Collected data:
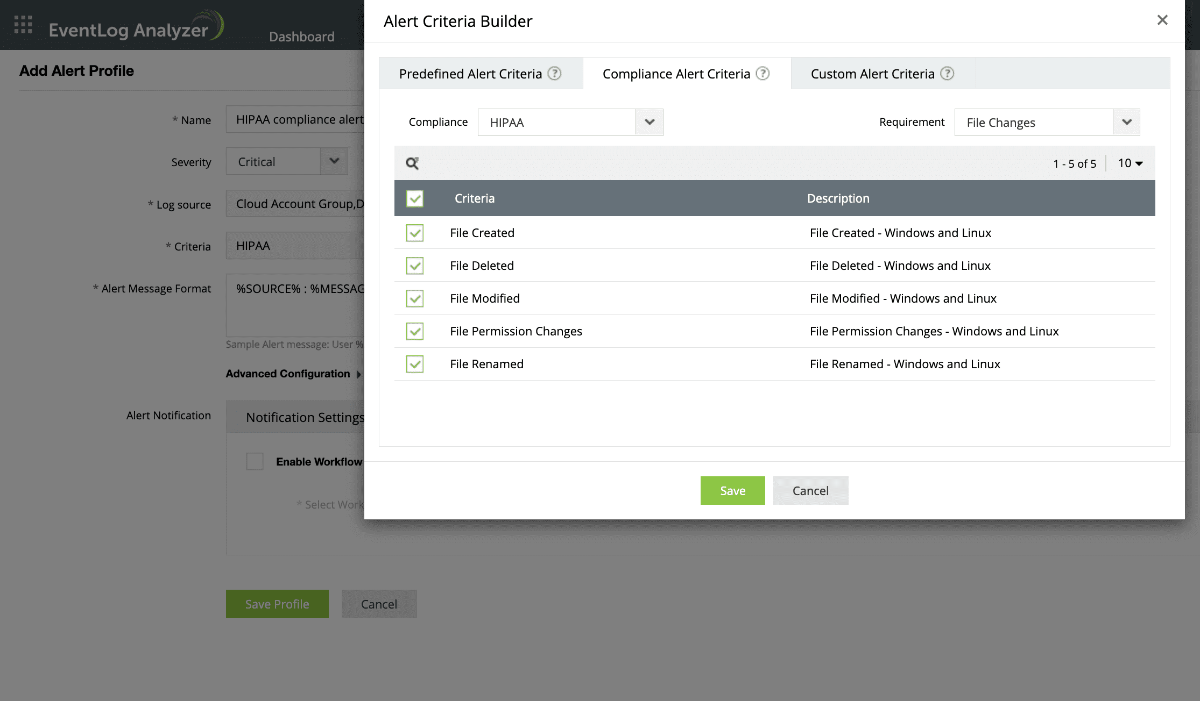
Task: Close the Alert Criteria Builder dialog
Action: 1162,20
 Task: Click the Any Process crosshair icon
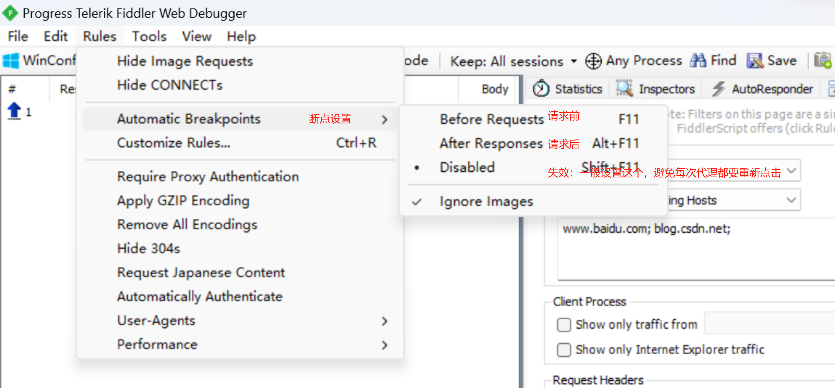pos(593,61)
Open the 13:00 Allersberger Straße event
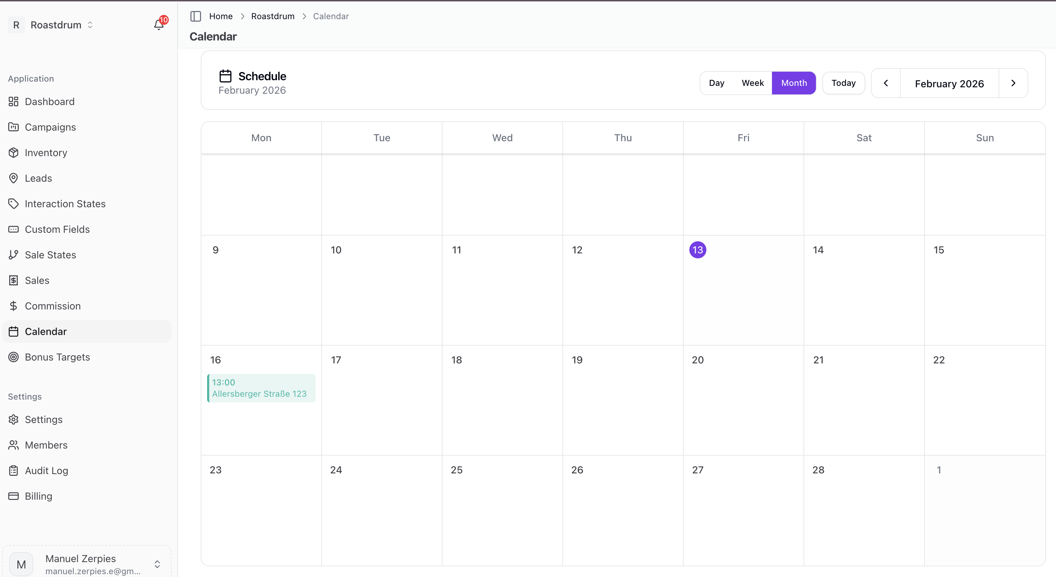 click(x=261, y=388)
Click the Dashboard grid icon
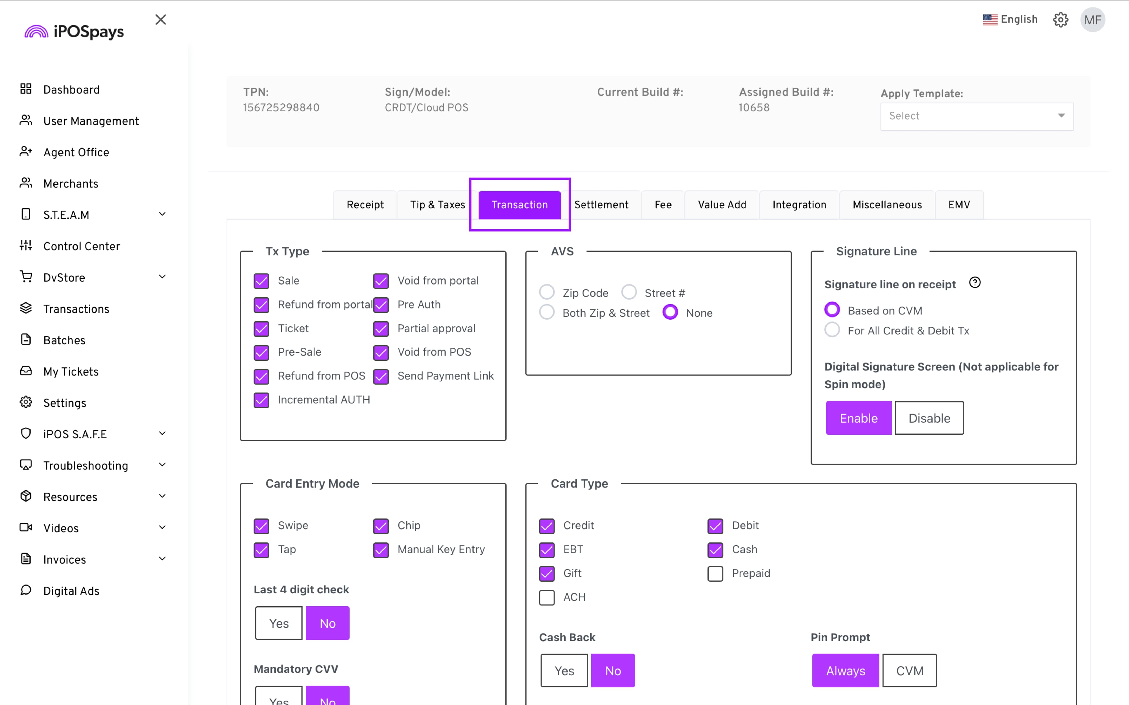1129x705 pixels. 26,89
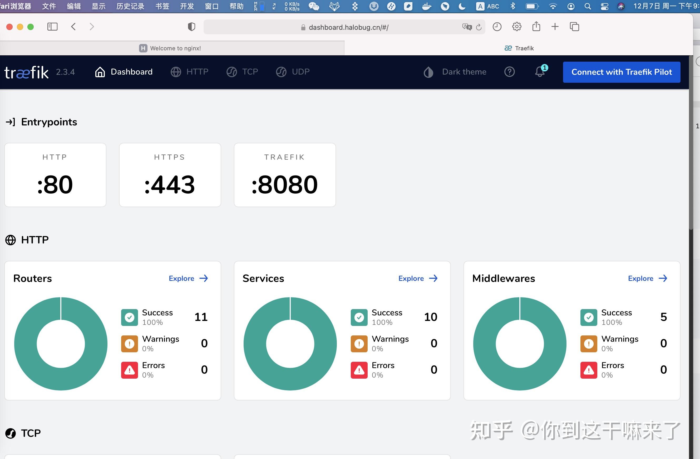700x459 pixels.
Task: Click the address bar URL field
Action: click(x=349, y=27)
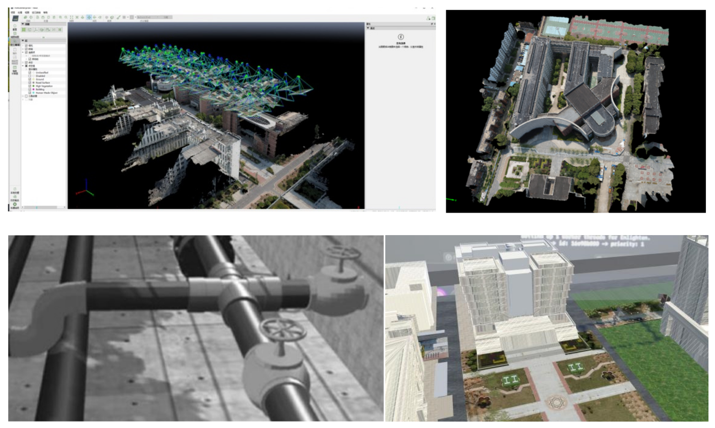This screenshot has width=715, height=428.
Task: Click the Road Surface tree entry
Action: coord(43,83)
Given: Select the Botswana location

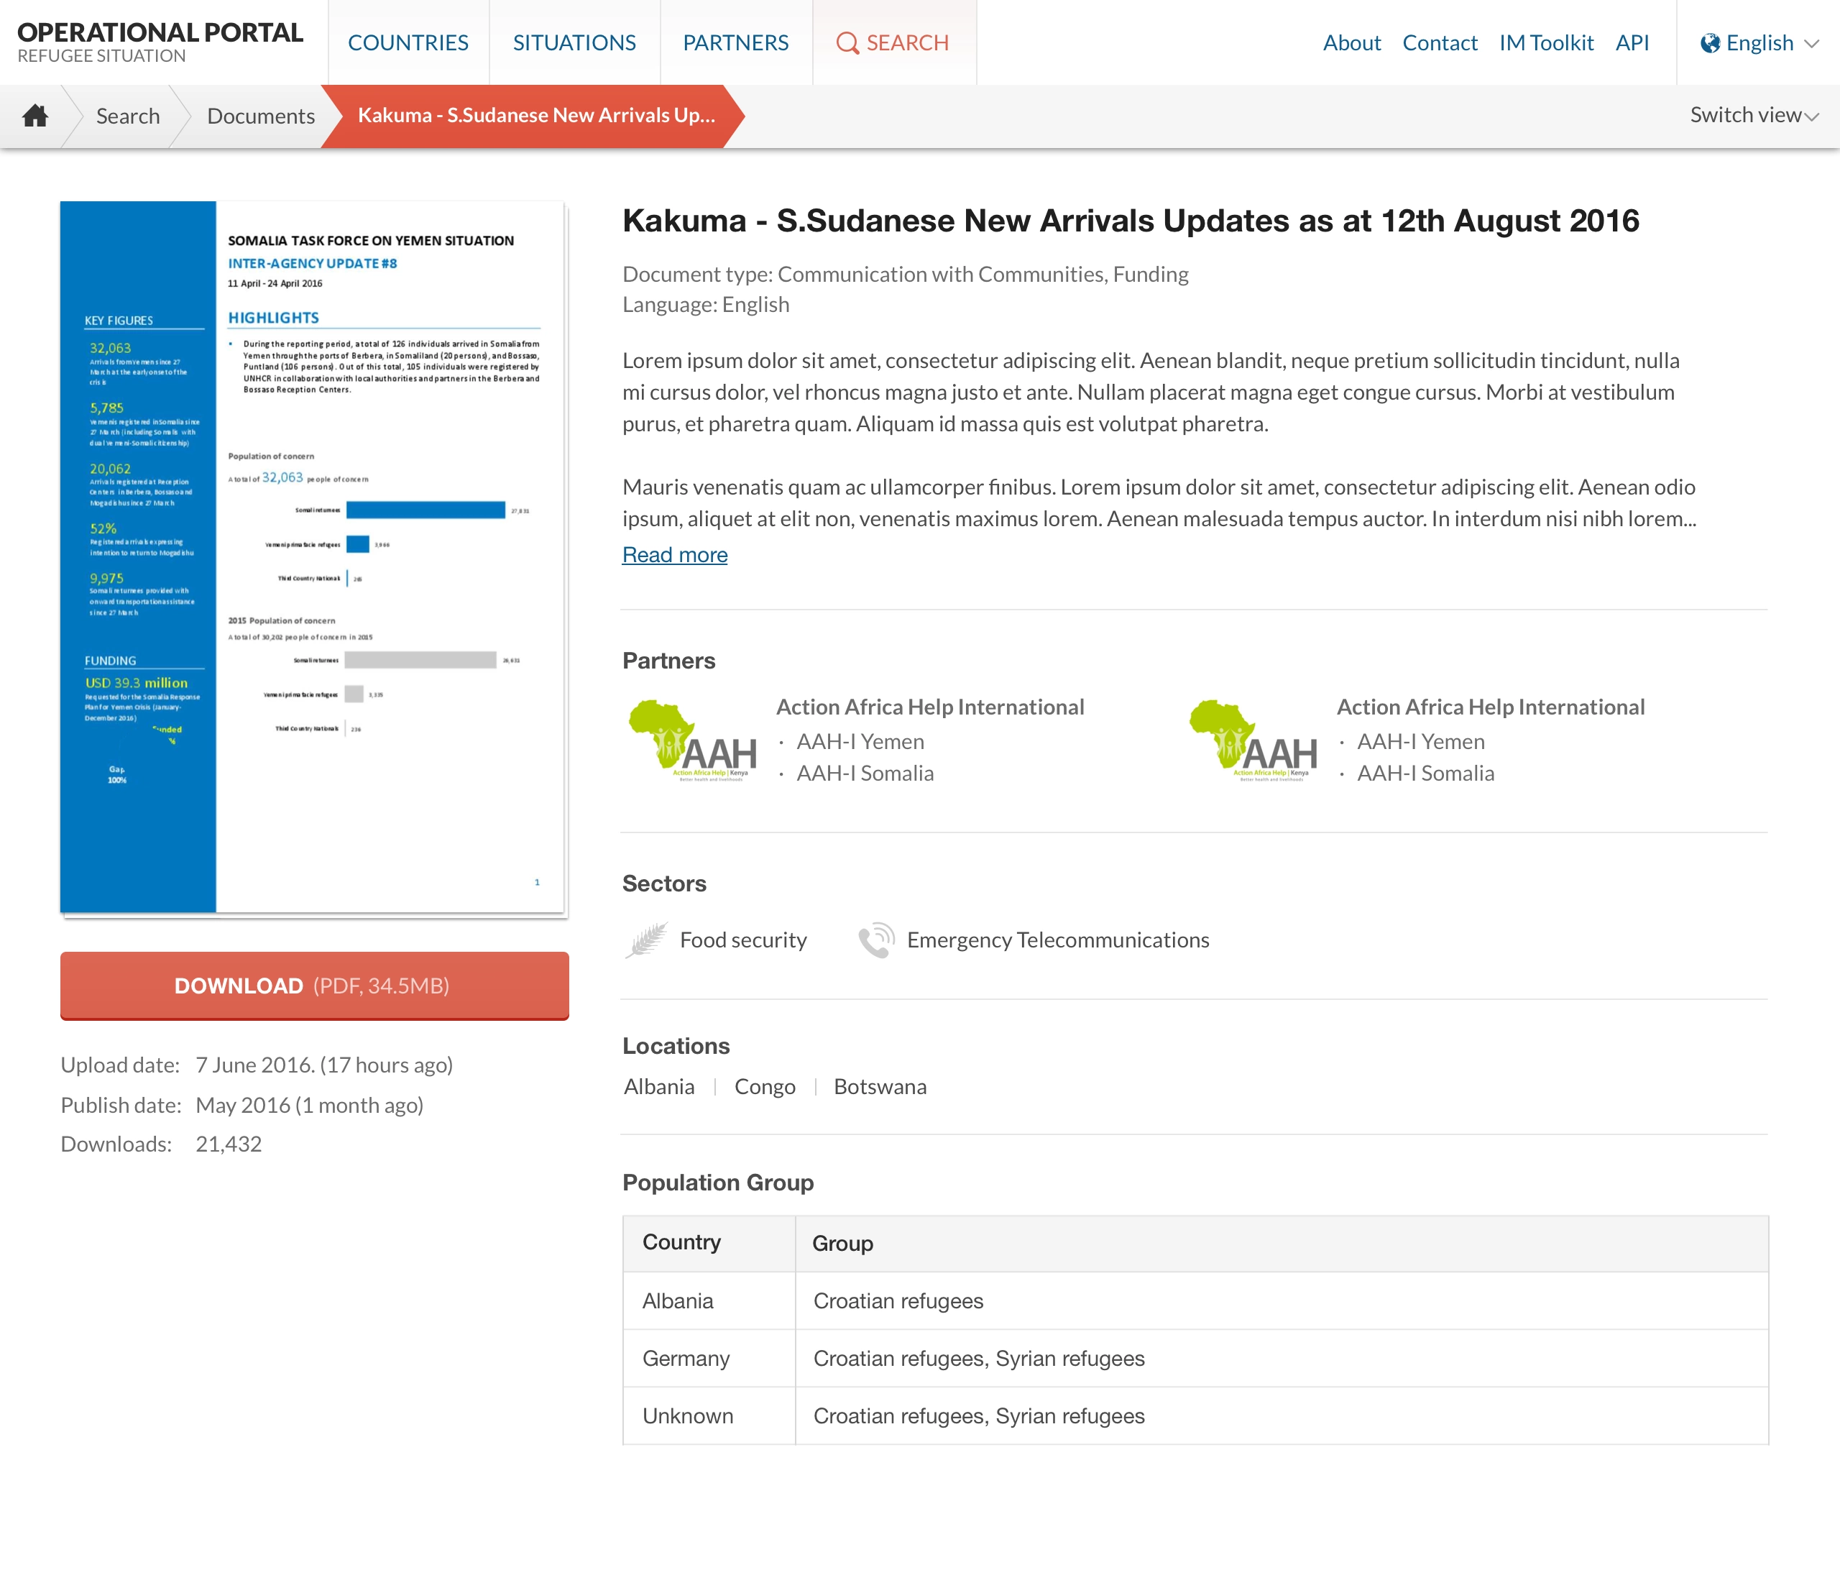Looking at the screenshot, I should [879, 1086].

What you need to do:
Omit the pictures and retype exactly the lines from the one containing "Task: Click the Any Process crosshair icon" through the end of the entries above.

Written answer:
 Task: Click the Any Process crosshair icon
pos(593,61)
Open the 13:00 Allersberger Straße event
 click(x=261, y=388)
Click the Dashboard grid icon
1129x705 pixels. 26,89
700x459 pixels.
Task: Click the address bar URL field
Action: click(x=349, y=27)
This screenshot has width=715, height=428.
Task: Click the Road Surface tree entry
Action: coord(43,83)
Given: Select the Botswana location

Looking at the screenshot, I should [879, 1086].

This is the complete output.